Taylor, who had two spells as Watford manager, told me: "I was in charge when Ashley was in the academy, so I knew about this young boy we had. When I left he was in the process of coming through at youth level and it was decided by the people there that he wasn't going to be big enough or strong enough to hold himself in professional football.
"Chris Cummins was adamant that Watford should not let him go. They didn't offer him a professional contract, so Ashley asked Watford if they would they let him come in and train on a full-time unpaid basis with the youth team from the start of the season until December, also playing for them.
"He did it for nothing and they then realised that he had developed into their best player at youth level and they offered him a professional contract. They then sold him to Villa for £8.5m going up to £9.6m, and now he has moved again Watford get 15% of anything over that figure. Chris Cummins deserves a lot of credit for that."
Watford are now on course to claim that windfall as a welcome financial benefit from the shrewd judgement of Cummins.

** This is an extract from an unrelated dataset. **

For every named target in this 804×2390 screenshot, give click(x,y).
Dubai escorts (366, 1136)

He recalled: "Ashley could have gone off to a lower league club and I would have tried to find him one, but he came back and trained with the under-16s and the rest, as they say, is history - he is now a world-class player at a wonderful club like Manchester United.
"One of the big stories in Ashley's background was when David Platt was running the England Under-21 team and needed a player for a practice match. We had a youth match at Watford and Ashley wasn't playing so we sent him over and the reports we got back was 'this kid Ashley Young was fabulous'.

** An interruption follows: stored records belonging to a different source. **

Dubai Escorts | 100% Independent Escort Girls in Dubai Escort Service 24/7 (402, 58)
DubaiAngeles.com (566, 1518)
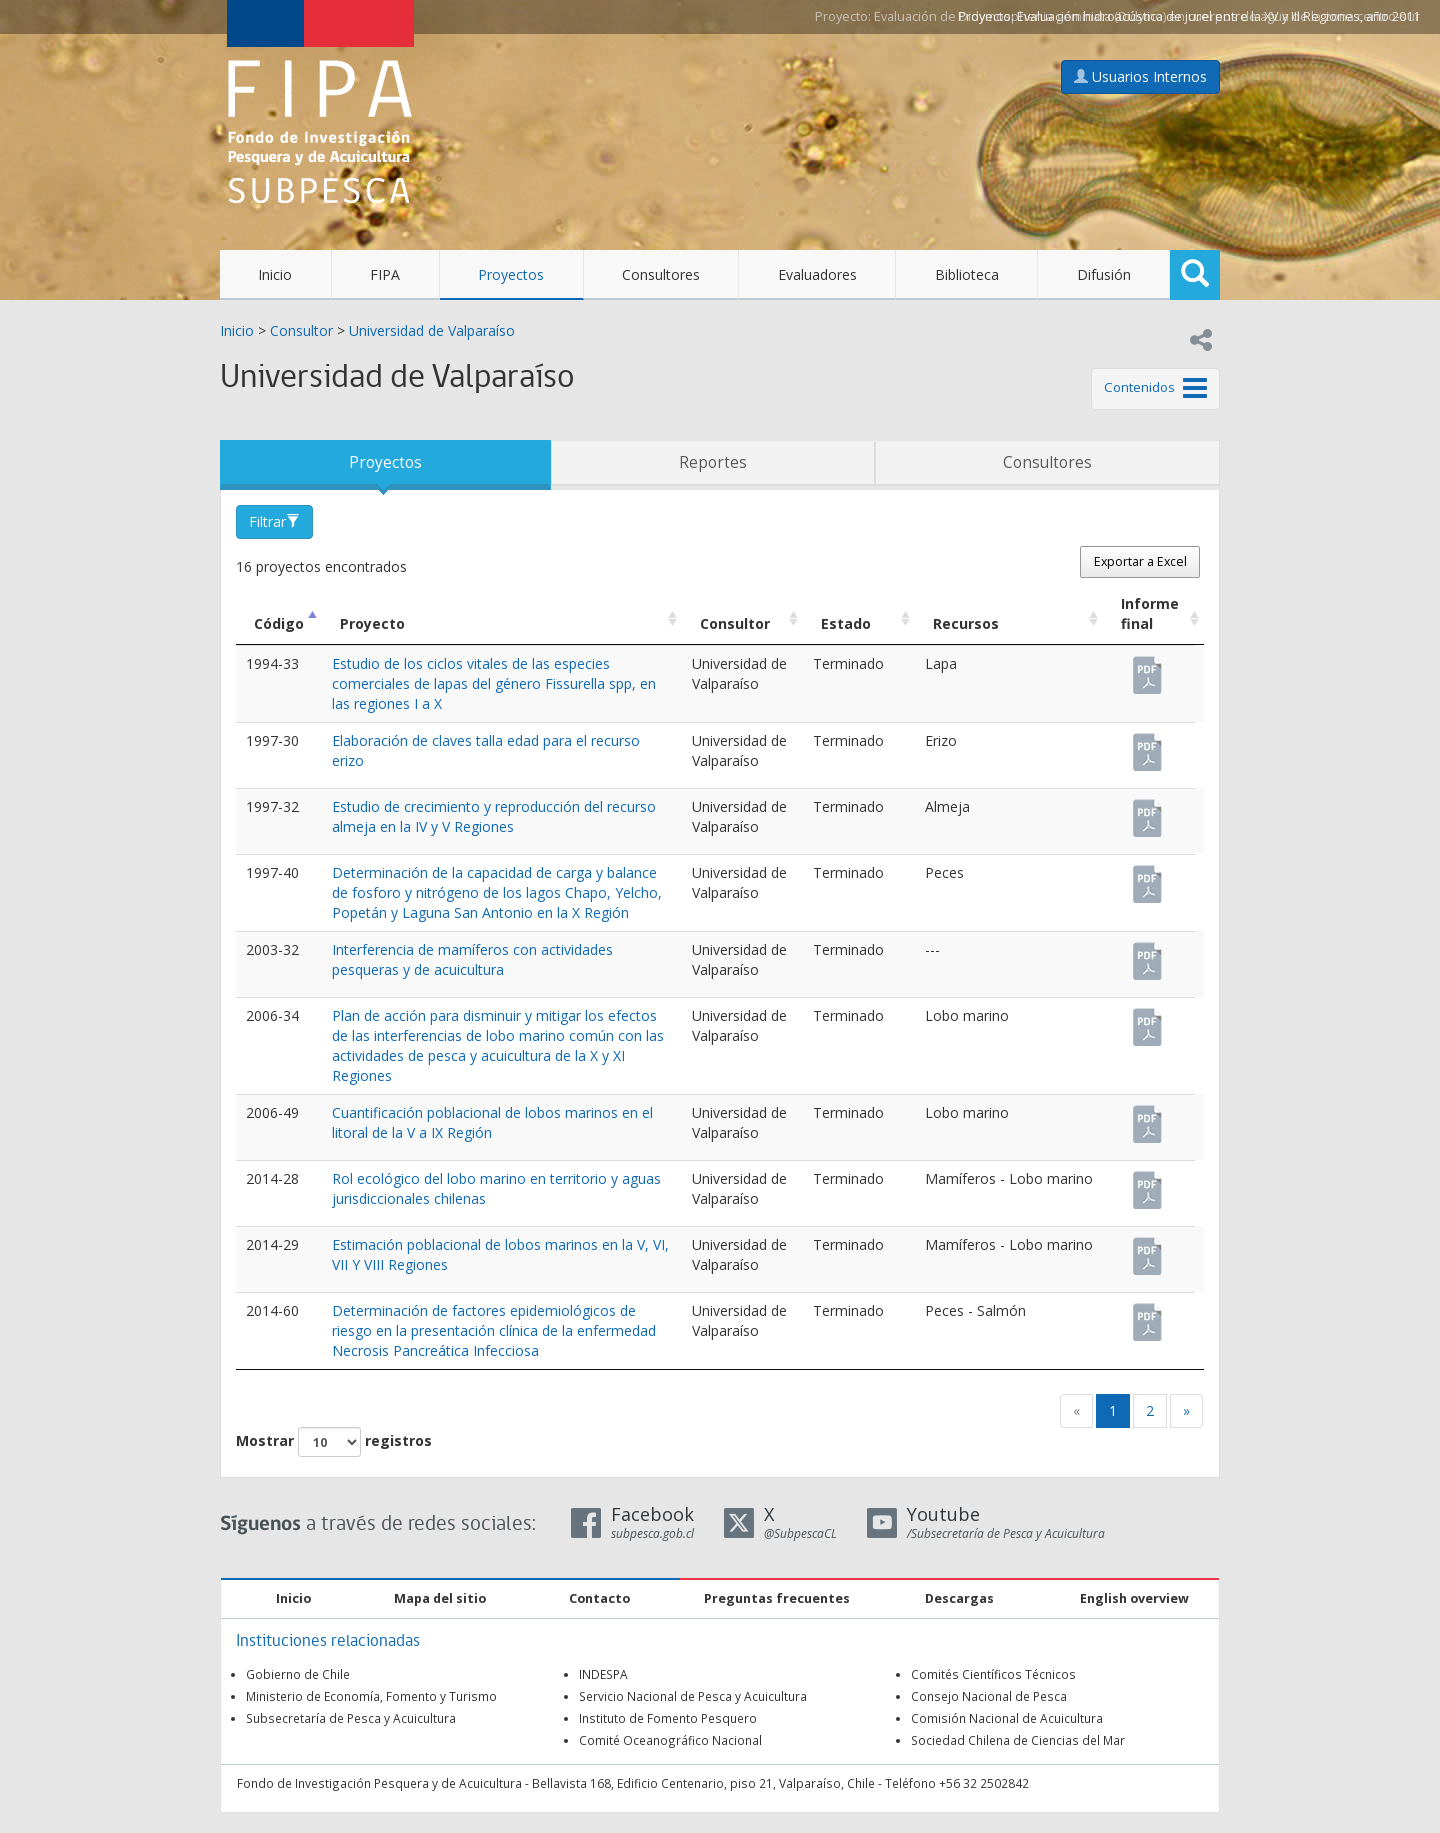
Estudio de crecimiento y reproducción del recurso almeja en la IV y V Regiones (494, 816)
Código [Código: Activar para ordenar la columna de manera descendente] (279, 623)
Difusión (1104, 274)
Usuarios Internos (1140, 76)
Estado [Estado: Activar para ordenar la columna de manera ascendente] (846, 623)
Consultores (661, 274)
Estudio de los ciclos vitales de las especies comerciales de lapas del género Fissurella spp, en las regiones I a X (494, 683)
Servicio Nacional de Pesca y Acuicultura (693, 1696)
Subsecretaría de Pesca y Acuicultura (351, 1718)
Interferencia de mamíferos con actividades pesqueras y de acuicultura (472, 959)
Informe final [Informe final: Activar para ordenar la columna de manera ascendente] (1150, 613)
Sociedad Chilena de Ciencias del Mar (1018, 1740)
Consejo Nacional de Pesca (989, 1696)
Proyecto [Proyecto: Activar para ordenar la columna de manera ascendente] (372, 623)
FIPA (385, 274)
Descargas (959, 1598)
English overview (1134, 1598)
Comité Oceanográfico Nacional (670, 1740)
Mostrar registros (334, 1442)
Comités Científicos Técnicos (993, 1674)
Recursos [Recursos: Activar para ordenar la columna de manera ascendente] (966, 623)
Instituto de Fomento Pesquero (668, 1718)
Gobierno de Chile (298, 1674)
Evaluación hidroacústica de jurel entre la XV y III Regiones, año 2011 (1218, 16)
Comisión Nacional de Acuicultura (1007, 1718)
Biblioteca (967, 274)
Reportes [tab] (713, 462)
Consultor (301, 330)
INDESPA (603, 1674)
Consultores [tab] (1047, 462)
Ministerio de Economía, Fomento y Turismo (371, 1696)
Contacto (599, 1598)
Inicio (275, 274)
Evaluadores (817, 274)
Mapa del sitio (440, 1598)
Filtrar (274, 521)
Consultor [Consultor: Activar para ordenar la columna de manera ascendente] (735, 623)
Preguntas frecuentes (777, 1598)
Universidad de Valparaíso (432, 330)
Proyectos (511, 274)
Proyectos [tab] (385, 462)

"He then got his opportunity at Watford thanks to Ray Lewington and he proved our point that you don't have to be a giant to make it at the highest level in football. I'm a great believer that the brightest players, in footballing terms, make the best players and Ashley is a case in point.
"If you told him something in a training session he picked it up right away and his football brightness was phenomenal, even as a little 'un. This is now shown in his ability to play in numerous positions, a quality that has made him such a valuable commodity."

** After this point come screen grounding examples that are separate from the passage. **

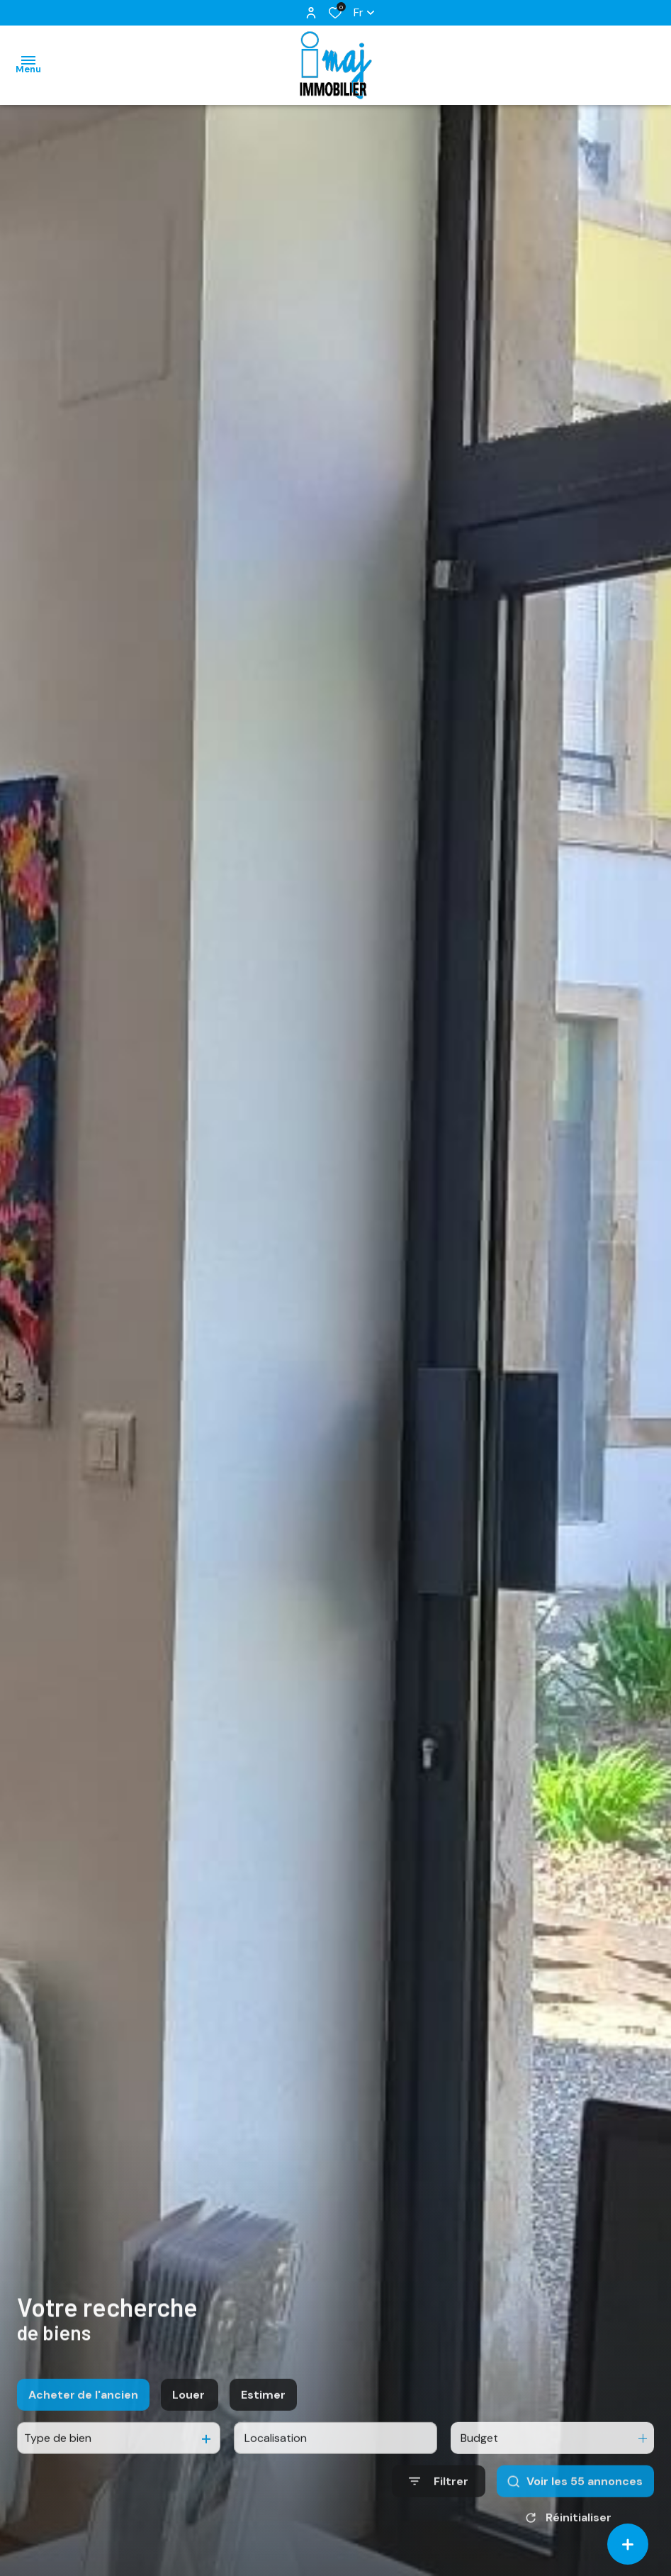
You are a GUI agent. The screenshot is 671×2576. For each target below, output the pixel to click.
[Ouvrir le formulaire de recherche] (438, 2499)
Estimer (263, 2411)
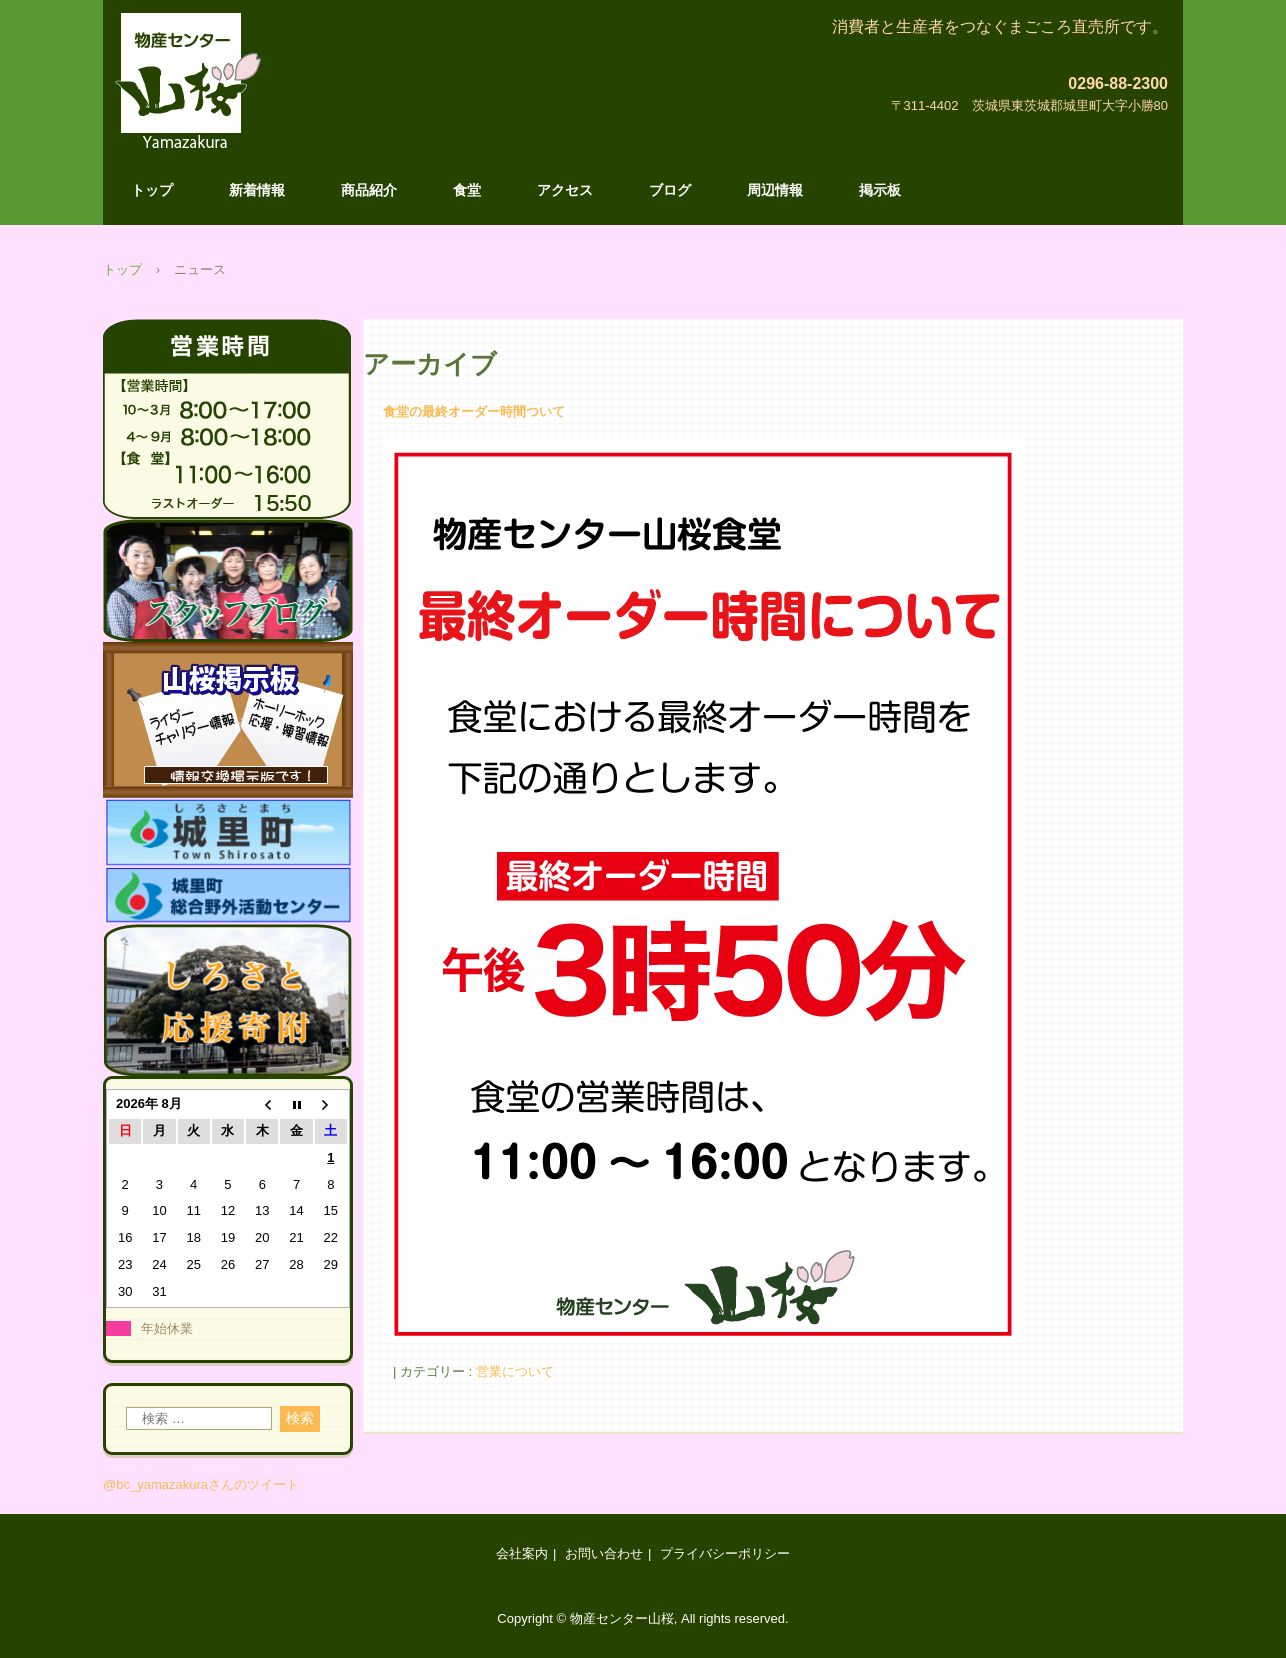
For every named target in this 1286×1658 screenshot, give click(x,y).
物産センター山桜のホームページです (183, 137)
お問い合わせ (604, 1553)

Cummins is full of praise for the role played by Young's parents in ensuring their son followed his dream, recalling: "Ashley's parents were absolutely first-class. They always made sure he got to sessions and he is a credit to himself and his family.
"They are the sort of people who would have totally supported Ashley if he had decided to be a plumber and a bricklayer rather than a professional footballer. I'm going over for a cup of tea with them next week and they will be so proud."
Young made his senior England debut in 2007 and has 15 caps. Photo: Getty images
Once Young broke into Watford's team his career trajectory brought him that move to Villa and now he will be a key component of Sir Alex Ferguson's Old Trafford rebuilding programme.
Cummins said: "As a youth coach you always want to produce your first million-pound player and I'm not too big to admit I've shed the odd tear when I see how well Ashley has done for himself and his family. Any player that comes through your system and does so well fills you with a real sense of pride and I feel that with Ashley.
"I'm so pleased for him. He's kept his feet on the ground, remembered the privileged position professional footballers are in. You still see him at charity events and he used to come along to some of my coaching sessions as well.
"He was always a quiet but confident lad but the biggest thing for me is that he's got rid of that battered old green Ford Fiesta he used to drive into training. He took some right stick for that but he's moved on to something better."
Now Young will hope he has moved on to something better as he aims to challenge for the Premier League and Champions League at Old Trafford.